Bassin d'Uvs Nuur
"Je me tenais sur une rive qui était aussi un désert, adossée à des montagnes, et j'ai pensé que la carte devait avoir une erreur. Elle n'en avait pas."
Le plus grand lac de Mongolie, salé et peu profond, ceint d'un bassin classé par l'UNESCO qui superpose désert, steppe et sommets enneigés en un panorama improbable.
Uvs Nuur est le plus grand lac de Mongolie par sa superficie, et presque personne en dehors de l’ouest de la Mongolie ou d’un petit cercle d’ornithologues ne semble savoir qu’il existe. Cette obscurité fait partie de ce qui m’y a attiré — j’avais lu que le bassin entourant le lac avait été désigné réserve de biosphère par l’UNESCO pour contenir une gamme improbable d’écosystèmes au sein d’un seul bassin versant, et je voulais voir si « improbable » méritait vraiment cet adjectif ou s’il faisait simplement son travail habituel de survendre une ligne de tableur.
Il le méritait. Le bassin se trouve à l’extrême nord-ouest du pays, à cheval sur la frontière avec la République russe de Touva, et en une seule journée de conduite le long de ses bords, j’ai traversé de véritables dunes de sable désertiques, une steppe sèche épaisse de traces d’antilopes saïga, des zones humides à roselières bruyantes d’oiseaux, et des contreforts s’élevant vers des sommets enneigés en permanence visibles à l’horizon dans toutes les directions. Le lac lui-même est saumâtre, peu profond, et d’un étrange gris-bleu qui change avec la lumière et le vent, non potable mais grouillant d’artémies qui soutiennent à leur tour l’une des escales de migration d’oiseaux les plus importantes d’Asie centrale.

J’ai passé une matinée sur la rive sud-est du lac avec un garde forestier local du petit bureau administratif de l’aire strictement protégée, un homme tranquille nommé Erdene qui y travaillait depuis plus d’une décennie et pouvait identifier les oiseaux à leur seule silhouette, à des distances où je pouvais à peine les distinguer comme des oiseaux plutôt que des points. Nous avons regardé un vol mixte de grues demoiselles et d’oies à tête barrée s’envoler de l’eau en un seul mouvement, des centaines d’oiseaux se réorganisant en une formation lâche avant de se poser à nouveau quelques centaines de mètres plus loin sur la rive, et Erdene a parlé, sans que je le lui demande, du statut étrange du bassin comme lieu où quatre biomes différents se touchent sans zones de transition — désert menant directement à zone humide menant directement à steppe, sans le mélange graduel auquel on s’attendrait.

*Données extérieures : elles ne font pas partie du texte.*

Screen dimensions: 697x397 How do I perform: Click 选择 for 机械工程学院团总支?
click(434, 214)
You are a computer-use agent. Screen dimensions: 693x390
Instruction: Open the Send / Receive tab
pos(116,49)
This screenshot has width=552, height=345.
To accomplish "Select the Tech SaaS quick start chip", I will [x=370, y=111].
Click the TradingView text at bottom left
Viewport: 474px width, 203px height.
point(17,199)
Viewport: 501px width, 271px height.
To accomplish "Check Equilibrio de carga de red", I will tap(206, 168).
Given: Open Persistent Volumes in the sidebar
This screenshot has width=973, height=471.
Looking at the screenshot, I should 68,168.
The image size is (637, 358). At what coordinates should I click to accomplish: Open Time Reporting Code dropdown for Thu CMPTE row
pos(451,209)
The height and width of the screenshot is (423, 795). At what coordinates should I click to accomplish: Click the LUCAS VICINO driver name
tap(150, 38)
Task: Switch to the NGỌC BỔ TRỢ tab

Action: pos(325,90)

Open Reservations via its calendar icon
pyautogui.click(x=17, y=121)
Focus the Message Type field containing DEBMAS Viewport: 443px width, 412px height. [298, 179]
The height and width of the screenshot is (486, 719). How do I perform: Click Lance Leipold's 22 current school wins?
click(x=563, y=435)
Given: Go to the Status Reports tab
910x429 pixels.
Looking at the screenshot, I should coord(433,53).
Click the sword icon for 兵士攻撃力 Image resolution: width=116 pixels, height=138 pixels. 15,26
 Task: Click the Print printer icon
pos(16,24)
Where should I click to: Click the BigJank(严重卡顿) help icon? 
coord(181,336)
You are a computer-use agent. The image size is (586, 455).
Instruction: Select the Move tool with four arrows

La ville la plus proche d’une taille conséquente, Ulaangom, se trouve à la lisière ouest du bassin et fonctionne surtout comme point de ravitaillement plutôt que comme destination, bien que son marché vaille une heure ne serait-ce que pour l’éventail de marchandises qui filtrent depuis les frontières russe et kazakhe voisines — un mélange de visages et de langues différent de tout ce que j’avais rencontré ailleurs en Mongolie, preuve de combien ce coin du pays est authentiquement reculé et multiculturel.

Atteindre Uvs Nuur demande un effort réel — c’est, à tous points de vue, l’un des coins les plus difficiles d’accès d’un pays déjà difficile d’accès — et je ne prétendrai pas que cet effort est anodin. Mais le bassin le récompense précisément parce que si peu de gens s’en donnent la peine : une collision d’écosystèmes aussi spectaculaire, aussi compressée, aussi peu documentée par les tour-opérateurs, est de plus en plus rare partout sur Terre.
Quand y aller : Mai et juin pour le pic de la migration des oiseaux et la floraison des fleurs sauvages entre désert et steppe. Septembre apporte des ciels plus dégagés et les premières neiges sur les sommets environnants. Les hivers sont rudes et les routes deviennent peu fiables ; c’est une destination de saison chaude uniquement.